- **Exercise description**
Exact copy, no pictures: reproduce the lines from the one that holds "Task: Select the 270.000 TL latest price" through the end of the entries.

- **Data extract**
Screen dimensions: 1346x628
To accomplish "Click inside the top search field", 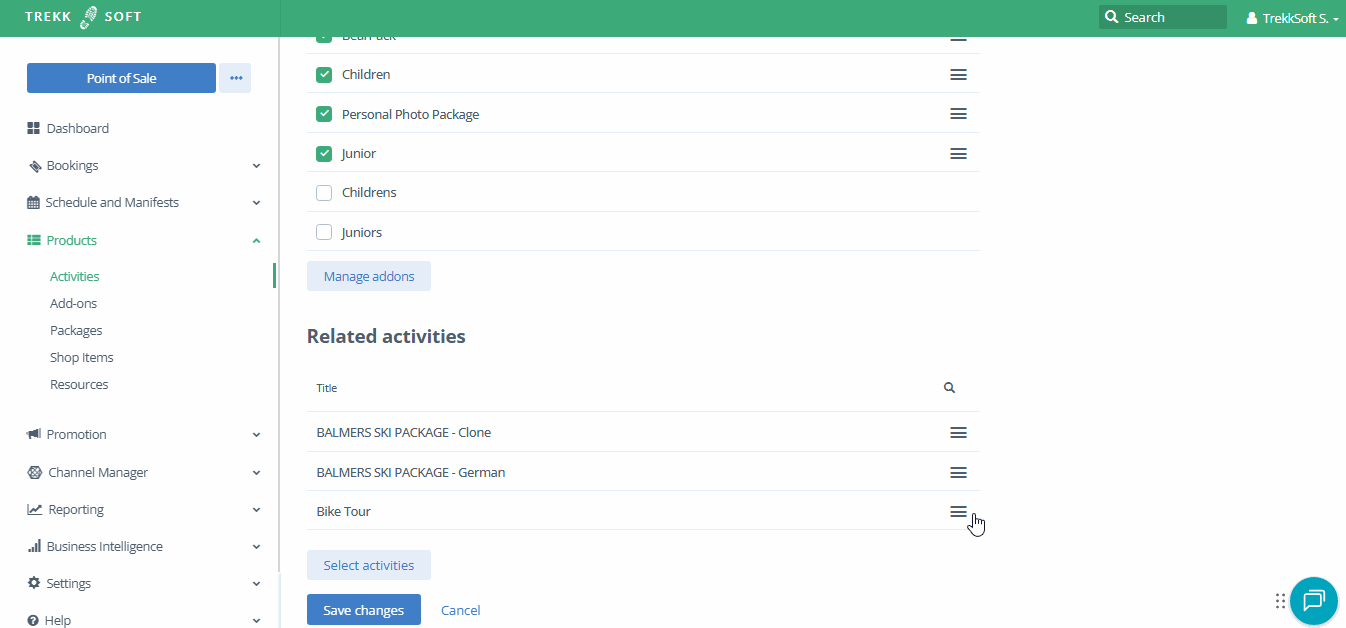I will pyautogui.click(x=1162, y=17).
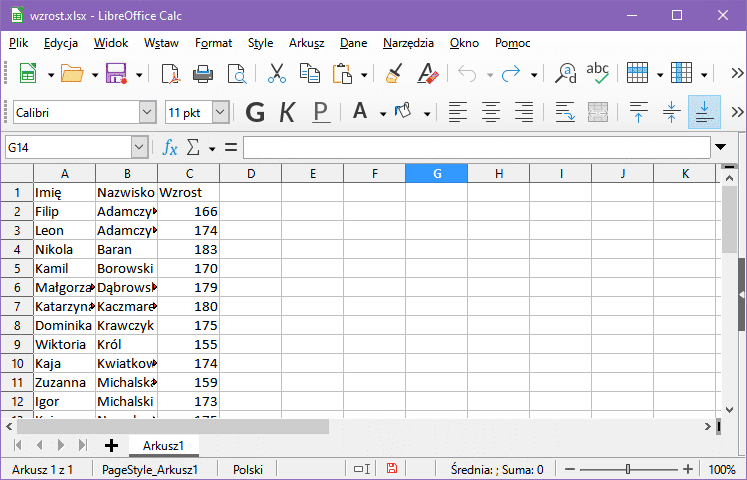This screenshot has height=480, width=747.
Task: Click the Save document icon
Action: (x=115, y=74)
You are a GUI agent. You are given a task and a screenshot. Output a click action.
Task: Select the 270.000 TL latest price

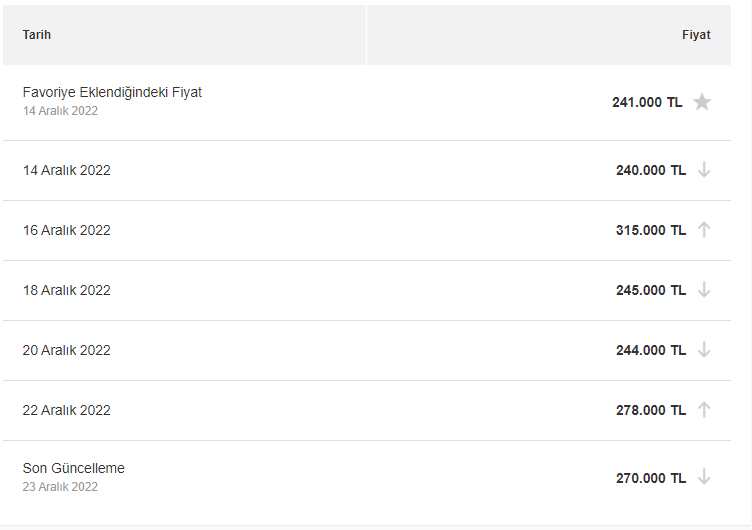pyautogui.click(x=651, y=478)
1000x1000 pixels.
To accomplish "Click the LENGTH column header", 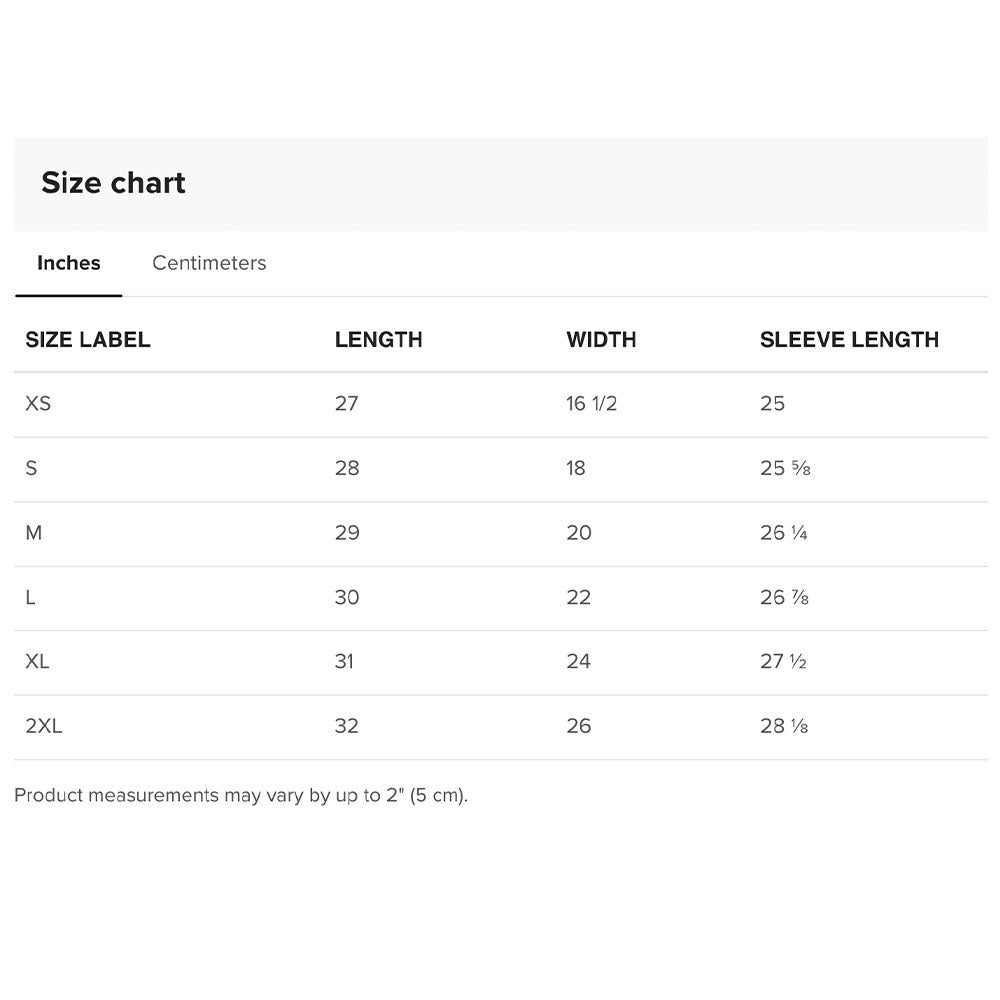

- **Exercise answer**
Task: Select the 270.000 TL latest price

pyautogui.click(x=651, y=478)
1000x1000 pixels.
To accomplish "Click the LENGTH column header", 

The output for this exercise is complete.